I think, though, that attempting to understand a life you will always be a stranger to is a valuable cause, not only because it provides the groundwork for good journalism, but because that is the very precondition of a healthy society that appears to be lacking in today’s political atmosphere. Take Caitlin Dickerson’s What I Saw in the Darien Gap: her embedded journalism brings her to multiple families undertaking the dangerous trek. From the relatively temporary and fragmentary encounters, Dickerson creates a patchwork for a whole. She puts into contrast the stories of these individuals with the wider political context of changing immigration policies in the Americas. I think Dickerson is well aware that she could never portray the full realities of the countless lives that are featured in her story. But her visceral descriptions and observations on the trail are only made available through her presence, and they build the contrast between the sterile bureaucracy that treat migrants as statistics and the harrowing stories of the migrants themselves. 

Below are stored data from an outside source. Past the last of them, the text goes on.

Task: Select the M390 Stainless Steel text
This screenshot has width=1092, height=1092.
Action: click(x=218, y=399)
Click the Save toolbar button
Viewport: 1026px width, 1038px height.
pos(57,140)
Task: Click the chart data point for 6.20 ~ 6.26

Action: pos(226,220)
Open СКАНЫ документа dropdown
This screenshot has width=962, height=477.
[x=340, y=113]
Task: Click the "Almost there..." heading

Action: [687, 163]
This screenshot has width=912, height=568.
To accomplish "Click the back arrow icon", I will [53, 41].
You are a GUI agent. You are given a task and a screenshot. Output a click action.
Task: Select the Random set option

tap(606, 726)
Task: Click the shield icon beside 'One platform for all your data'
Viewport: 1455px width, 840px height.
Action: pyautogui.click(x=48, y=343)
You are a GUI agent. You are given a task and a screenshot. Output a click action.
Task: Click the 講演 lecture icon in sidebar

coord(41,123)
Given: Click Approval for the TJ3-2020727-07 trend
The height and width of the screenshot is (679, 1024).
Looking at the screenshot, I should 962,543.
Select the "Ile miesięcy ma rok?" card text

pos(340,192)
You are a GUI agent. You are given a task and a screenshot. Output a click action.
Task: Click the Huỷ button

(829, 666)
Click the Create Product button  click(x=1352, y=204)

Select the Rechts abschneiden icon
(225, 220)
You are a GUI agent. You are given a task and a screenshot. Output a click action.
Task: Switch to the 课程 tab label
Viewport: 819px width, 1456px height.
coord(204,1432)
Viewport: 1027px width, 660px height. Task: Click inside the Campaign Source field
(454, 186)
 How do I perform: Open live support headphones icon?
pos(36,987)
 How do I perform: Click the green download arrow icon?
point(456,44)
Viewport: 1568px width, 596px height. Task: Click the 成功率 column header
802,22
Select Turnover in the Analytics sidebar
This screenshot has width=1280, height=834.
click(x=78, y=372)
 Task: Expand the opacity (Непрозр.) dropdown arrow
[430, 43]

Madeleine Baran’s In the Dark Season 3 shows, though, that geographically embedded journalism is not an imperative (although, to some degree, I think it’s enabled by the fact that Baran’s work is primarily investigative and based on the past as opposed to Dickerson’s piece, which was more narrative and present). Baran approaches the Haditha massacres with a level of journalistic rigor that I didn’t think was humanly possible — thousands of FOIAs, hundreds of interviews, scouring the darkest and ugliest corners of the internet over the course of 4 years. While Baran does travel to Haditha for the project, the bulk of her research rests on interviews and data from the U.S. I would hesitate to say that Baran’s work is not a form of embedded journalism — Baran puts herself directly in front of the primary actors of the Haditha incident, visiting the homes of the marines, enduring harassment, etc. Which is to say, I think embedded journalism in the age of social media and OSINT can look very different from what embedded journalism looked like 10, 20 years ago.

Embedding

In episode 1 of “In the Dark,” we learn about the killing of 24 civilians in Haditha at the hands of U.S. Marines, told as a neighbor, Khaled, remembers the event. Madeleine Baran, along with a team of journalists, follows the story over the course of four years through interviewing people connected to the case and analyzing archival materials.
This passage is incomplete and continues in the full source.